Cuma, Nisan 25


Bakan Memişoğlu, Habertürk televizyonu canlı yayınında soruları yanıtladı.


Memişoğlu, ​Marmara Denizi Silivri açıklarında meydana gelen 6,2 büyüklüğündeki deprem nedeniyle bütün İstanbullulara geçmiş olsun dileklerini iletti.


Deprem esnasında Ankara’da 23 Nisan Ulusal Egemenlik ve Çocuk Bayramı dolayısıyla düzenlenen törenlerde olduğunu ifade Memişoğlu, Cumhurbaşkanı Recep Tayyip Erdoğan’ın talimatı üzerine hemen İstanbul’a intikal ederek AFAD’a geldiklerini anlattı.


CHP Genel Başkanı Özgür Özel’in İstanbul Büyükşehir Belediye (İBB) Başkan Vekilinin İstanbul’da meydana gelen deprem sonrasında düzenlenen afet yönetimi toplantısına davet edilmediği iddiasına ilişkin soru üzerine Bakan Memişoğlu, Büyükşehir Belediye Başkanı ya da vekilinin AFAD’ın koordinasyonunda yapılan toplantılarda her zaman yer aldığını söyledi.


Memişoğlu, AFAD’ın organizasyonunda daha önceki depremlerde de toplantılar yapıldığını hatırlatarak, “Büyükşehir Belediye Başkanı veya vekili kimse onun otomatik olarak geldiği bir afet koordinasyon merkezi orası. Orada büyükşehir belediye başkan vekili de vardı. Bütün toplantılara katıldı. Biz, açıklama yaparken de masamızdaydı. Vali Bey de yanımızdaydı. Bütün gün onunla beraberdik.” diye konuştu.


Cumhurbaşkanı Recep Tayyip Erdoğan’ın Ankara’dan İstanbul’a uçakla geldikten sonra akşamüstü AFAD’a uğradığını ve kendilerinin de o esnada orada çalıştıklarını aktaran Memişoğlu, “Belediye Başkan Vekilimizin olmadığı bir anda biz de geleceğini son anda öğrendik. Bütün gün Belediye Başkan Vekilimiz bizimleydi. Bugün de beraberdik. Depremi siyasallaştırmamamız lazım. Bu İstanbul’un ve Türkiye’nin sorunu. Bunu ‘sen yaptın’ ya da ‘ben yaptım’ değil hep beraber yapmamız lazım. Depremde herkes biz ne yapmalıyız? diye sormalı.” açıklamasını yaptı.
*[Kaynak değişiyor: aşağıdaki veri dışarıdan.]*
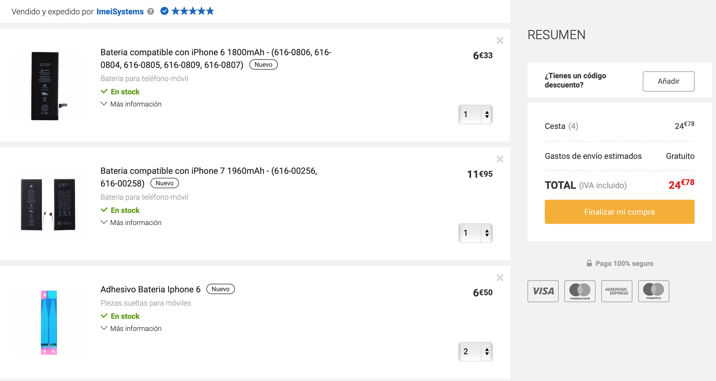Click the Maestro payment icon
Image resolution: width=716 pixels, height=381 pixels.
653,291
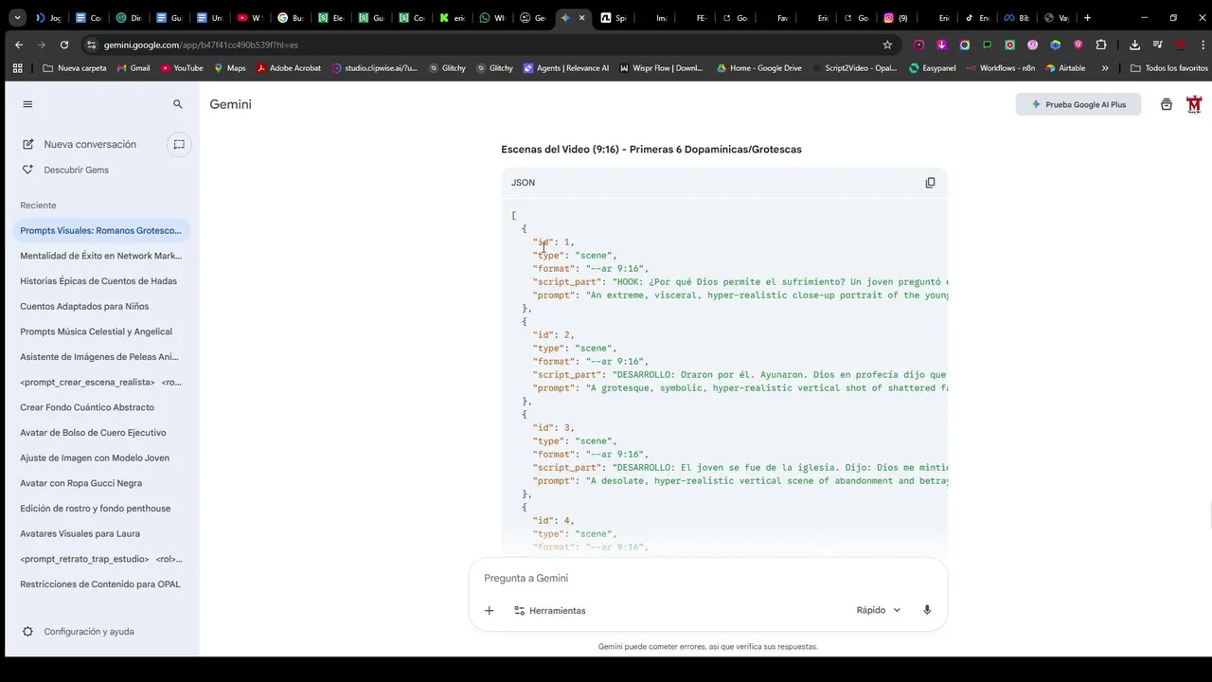Click the plus attach-files button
Cumhurbaşkanı Erdoğan’ın liderliğinde 6 Şubat depreminden sonra büyük bir yenilenmenin yaşandığının altını çizen Memişoğlu, deprem bölgesindeki hastanelerin sayısının şu anda deprem öncesinden çok daha modern olduğunu söyledi.


“Cumartesi günü büyük bir tatbikat yapıyoruz”


Sağlık Bakanlığının olası Marmara depremine karşı hazırlıklarının ne olduğuna ilişkin soru üzerine ise Bakan Memişoğlu, “Bu cumartesi günü büyük bir tatbikat yapıyoruz. Çok önceden planlanmış bir şeydir. Bu, 6 aydır yazışmaları olan bir tatbikat. İstanbul depremiyle ilgili. Daha önce de Çam Sakura ve çevresinde bir tatbikat yapmıştık. Bu yaklaşık 4-5 ay önceydi. Bu tatbikat ise iller arası yaptığımız bir tatbikat.” dedi.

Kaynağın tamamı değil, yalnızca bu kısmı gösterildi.